* [Selected text]
Castanopsis argentea occurrences were identified based
on field surveys between December 2017 to January 2019
in West Sumatra (Nyarai and Universitas Andalas
Biological Forest), North Sumatra (Sarula) and at the
border between West Sumatra and Jambi Province (Kerinci
Seblat National Park), Indonesia. Occurrences of C.
tungurrut were derived from herbarium specimen records
and GBIF records. A total of 52 occurrences (Figure 1)
were collected from our field surveys, Herbarium of
Andalas (Voucher Code: ANDA 0001-0005, ANDA 33381
for C. argentea and ANDA 00124-00141 for C. tungurrut)
and the Global Biodiversity Information Facility (GBIF
2020a,b).
Species description
The diagnostic characteristic of Fagaceae is the cupule,
a woody bract that partially covers the fruit. The C.
argentea and C. tungurrut have similar-looking sharply
spiny cupules. The cupule of C. argentea lacks branched
spines, and there are 3 fruits in a cupule, whereas C.
tungurrut has only a single fruit per cupule, which possesses
branched slender spines. The leaves of C. argentea are
glossy above and distinctly silvery below. Castanopsis
tungurrut leaves are glossy above, widest in the middle and
slightly acute at the leaf blade base (Figure 2).
Figure 1. Map of Sumatra, Indonesia and the occurrence data of the targeted Castanopsis argentea and C. tungurrut
B I O D I V E R S I T A S
23 (4): 1726-1733, April 2022
1728
Figure 2. The dry specimen of Castanopsis argentea and C.
tungurrut
Species distribution modeling
MaxEnt ver. 3.4.1 was used to identify the potential
distribution of C. argentea and C. tungurut in Sumatra. All
coordinates from species occurrences were converted to
decimal degrees. We included the following environmental
data in the models. Altitude derived from a digital elevation
model (DEM) was obtained from Jarvis et al. (2008),
climatic variables were downloaded from WorldClim
(Hijmans 2020), and soil quality was obtained from Fischer
et al. (2008). All remote sensing raster data were resampled
to 1 km spatial resolution using the R Raster package
(Hijmans 2020). All rasters in geotiff format were
converted to ASC format. Species distribution modelling
requires variable selection to enhance the analytical power
and avoid the model overfitting (Fourcade et al. 2014; Yi et
al. 2016; Pradhan and Setyawan 2021), hence we used
PCA to inform the exclusion of highly correlated
environmental variables. If two environmental variables
were significantly correlated (R>0.8), only one was
selected as a predictor (Harapan et al. 2020). Of the
original 21 variables, six variables were chosen, including
elevation, soil quality, temperature seasonality,
precipitation of warmest quarter, temperature annual range
and precipitation of wettest quarter (Table 1). On the
MaxEnt configuration, auto functions of the predictor
variables were selected for inclusion in the model. We
followed recommended default values that were used for
the convergence threshold (10-5) and a maximum number
of 500 iterations (Harapan et al. 2020). Ten replicated
model and background samples functions were used for
determining a good species location to reflect the
environmental conditions that one is affected in contrasting
on species presences based on the spatial scale (Saupe et al.

* [Raw data]
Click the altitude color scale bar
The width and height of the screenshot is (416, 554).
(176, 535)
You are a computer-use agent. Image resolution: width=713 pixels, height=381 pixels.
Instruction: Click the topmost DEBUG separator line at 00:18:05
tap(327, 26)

...

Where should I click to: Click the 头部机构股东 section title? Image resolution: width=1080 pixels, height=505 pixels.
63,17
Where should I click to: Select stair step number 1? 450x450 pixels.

* [Parts of the exercise]
A: From the Castanopsis text, list the six environmental variables chosen as predictors for the model.
B: Reproduce verbatim the portion of the Castanopsis text that begins at the words "argentea and C. tungurrut have" and stops after the words "base (Figure 2).".
C: Continue the Castanopsis text from the point where it ends.

* [Answers for this exercise]
A:
elevation
soil quality
temperature seasonality
precipitation of warmest quarter
temperature annual range
precipitation of wettest quarter

B:
argentea and C. tungurrut have similar-looking sharply
spiny cupules. The cupule of C. argentea lacks branched
spines, and there are 3 fruits in a cupule, whereas C.
tungurrut has only a single fruit per cupule, which possesses
branched slender spines. The leaves of C. argentea are
glossy above and distinctly silvery below. Castanopsis
tungurrut leaves are glossy above, widest in the middle and
slightly acute at the leaf blade base (Figure 2).

C:
2012; Merow et al. 2013).
Distribution value in conservation areas
Raster output from MaxEnt bearing habitat suitability
values from 0-1 for each species was loaded in R and the
values were reclassified with Raster package (Hijmans
2020) to produce a potential distribution map with ≥ 0.8
thresholds (Figure 3). We used a Sumatra conservation area
shapefile derived from http://www.globalforestwatch.org to
check the species coverage inside and outside conservation
areas according to their predicted distribution. The shapefile
was read into a spatial polygons data frame using the
readOGR function in the rgdal package (Bivand et al.
2020).
RESULTS AND DISCUSSION
Castanopsis distribution model
The predicted distributions showed the Castanopsis
species have a considerable range overlap (Figure 3). The
highest potential distribution zones in Indonesia for C.
argentea were located along with the Barisan mountain
range, with C. tungurrut having a wider potential
distribution in the north of the island in the Lake Toba
environs. These species also showed distribution zones in
the southern of the island (Bengkulu - Lampung Province).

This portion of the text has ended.